FOR IMMEDIATE RELEASE
March 5, 2009
Contact: Kristina Johnson
415.977.5619
Senate Votes to Scrap Bush-era Endangered Species Rules
WASHINGTON, D.C. Today, the U.S. Senate voted down an amendment aimed at keeping Bush-era endangered species regulations on the books.
Last week, the U.S. House of Representatives passed a bill that would give the Obama administration 60 days to withdraw endangered species regulations pushed through by the Bush administration in its last days in office. On Tuesday, President Obama announced he would restore the protections that the Bush rules sought to remove.
The Bush regulations removed requirements that independent federal experts be consulted on projects that could harm endangered species, and included a loophole designed to prevent agencies from addressing global warming, even when it has been identified as a threat to the survival of a species like the polar bear.
However, today, Senator Lisa Murkowski (R-Alaska) and Senator Mark Begich (D-Alaska) offered an amendment to the 2009 omnibus spending bill that would have clogged the process and prevented overhaul of the Bush regulations.
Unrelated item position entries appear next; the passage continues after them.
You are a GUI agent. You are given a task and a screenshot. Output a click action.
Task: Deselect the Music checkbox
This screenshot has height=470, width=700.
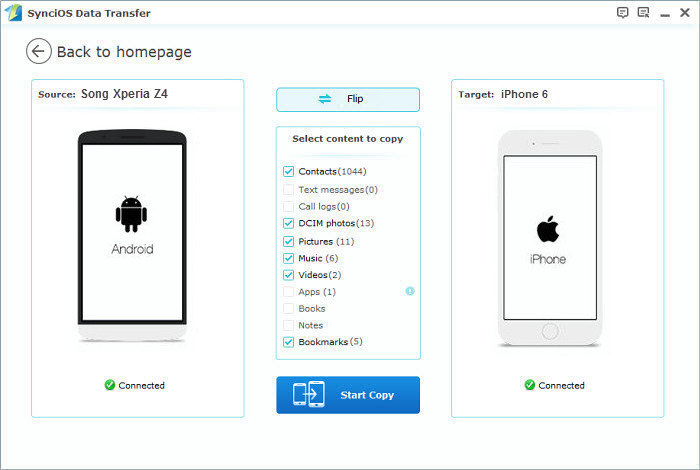click(x=288, y=258)
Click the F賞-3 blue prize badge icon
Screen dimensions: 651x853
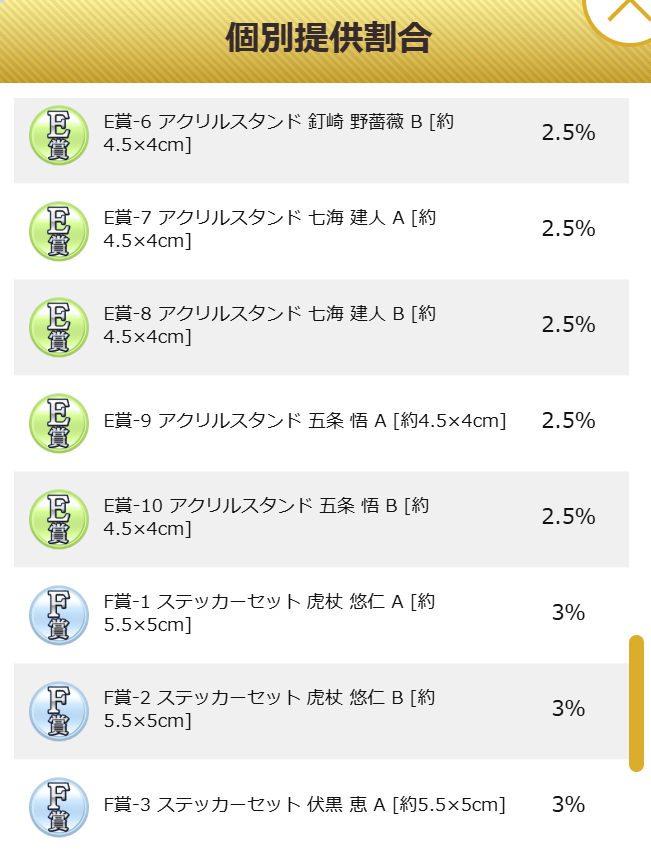pos(59,807)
The Senate voted 52-42 against the amendment.
Statement of Sierra Club Executive Director Carl Pope
The President, the House of Representatives, and the Senate have shown that they all agree on the importance of protecting America's wildlife for future generations.
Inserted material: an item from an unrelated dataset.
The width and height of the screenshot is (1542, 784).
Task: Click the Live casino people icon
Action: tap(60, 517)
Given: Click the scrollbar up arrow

For thirty years the Endangered Species Act has helped bring wildlife like the bald eagle back from the brink of extinction. President Bush's attack on endangered species protections would have made it much harder to help animals like the bald eagle survive.
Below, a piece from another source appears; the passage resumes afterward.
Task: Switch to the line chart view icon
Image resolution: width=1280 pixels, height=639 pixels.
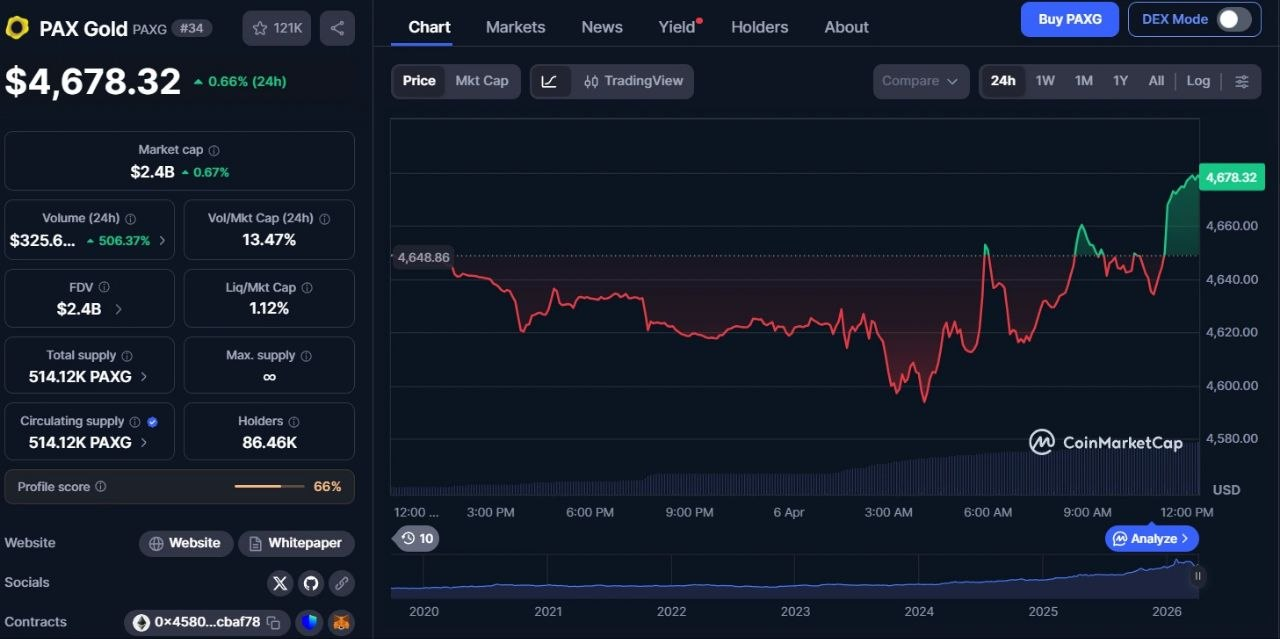Action: [549, 81]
President Obama has shown his commitment to restoring and strengthening the regulations that have protected wildlife for decades. By supporting him, the Senate has sent a clear signal that science, rather than special interests, should rule decisions affecting our nation's wildlife. Tossing out the Bush rules will bring wildlife biologists back into the process of deciding how to manage our most threatened animals.